I was in town Wednesday (Portland, Maine) and popped over to the Farmers’ Market in Monument Square for some inspiration. I wasn’t disappointed. There was Lisa Vaillancourt filling a bag with freshly picked wax or yellow beans.
“I love them because they’re sweet,” she said. “The smaller they are, the sweeter they are and the beans inside are too big either.”
Waxing eloquent about wax beans brought me right back to my childhood. When it was my birthday, my mother would let me choose my favorite meal and wax beans were always on the menu.
Lisa says her mother used to cook them all the time, too. “She usually added chicken broth to give them more flavor,” she said, “and onion and then threw in some potatoes. So everything is all in a pot.”
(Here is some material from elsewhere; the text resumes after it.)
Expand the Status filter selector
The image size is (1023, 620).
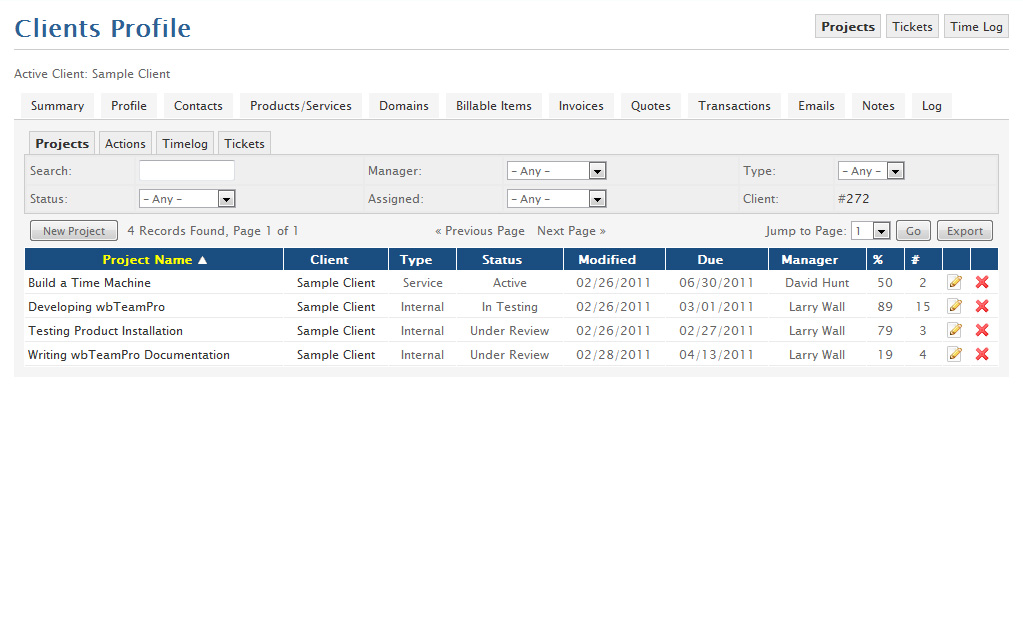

My mother only steamed her beans, which was fine with me, but the way I like them best of all is raw, just picked off the vine.
Lisa bought her beans from Goranson’s Organic Farm. I visited Jan Goranson at Portland’s Winter Market last December and she passed along some great tips on cooking spinach and kale. Today she shared with me that she prefers green over yellow beans.
“My husband loves the yellow beans,” she said. “I think it’s whatever you grew up with that brings back that flavor or that feeling of home. To me, green beans have more flavor. I do think Lisa’s spot on that the yellow beans are probably a bit more tender.”
Jan likes to fry her green beans in a little olive oil with onions, tamari sauce, and sesame seeds. “They almost shrivel up in the frying pan,” she said. “I can’t see doing that with yellow beans.”
According to Cook’s Illustrated, the difference between green and yellow beans is that “Green beans get their color from chlorophyll, and yellow wax beans are simply green beans that have been bred to have none of this pigment.”
However you like your yellow or your green beans, you can’t go wrong. They’re low in calories and a great source of fiber. Make sure you choose ones that have good color, are fresh, and snap easily. And all you need to do is snap off the end that was attached to the vine and they’re ready to cook.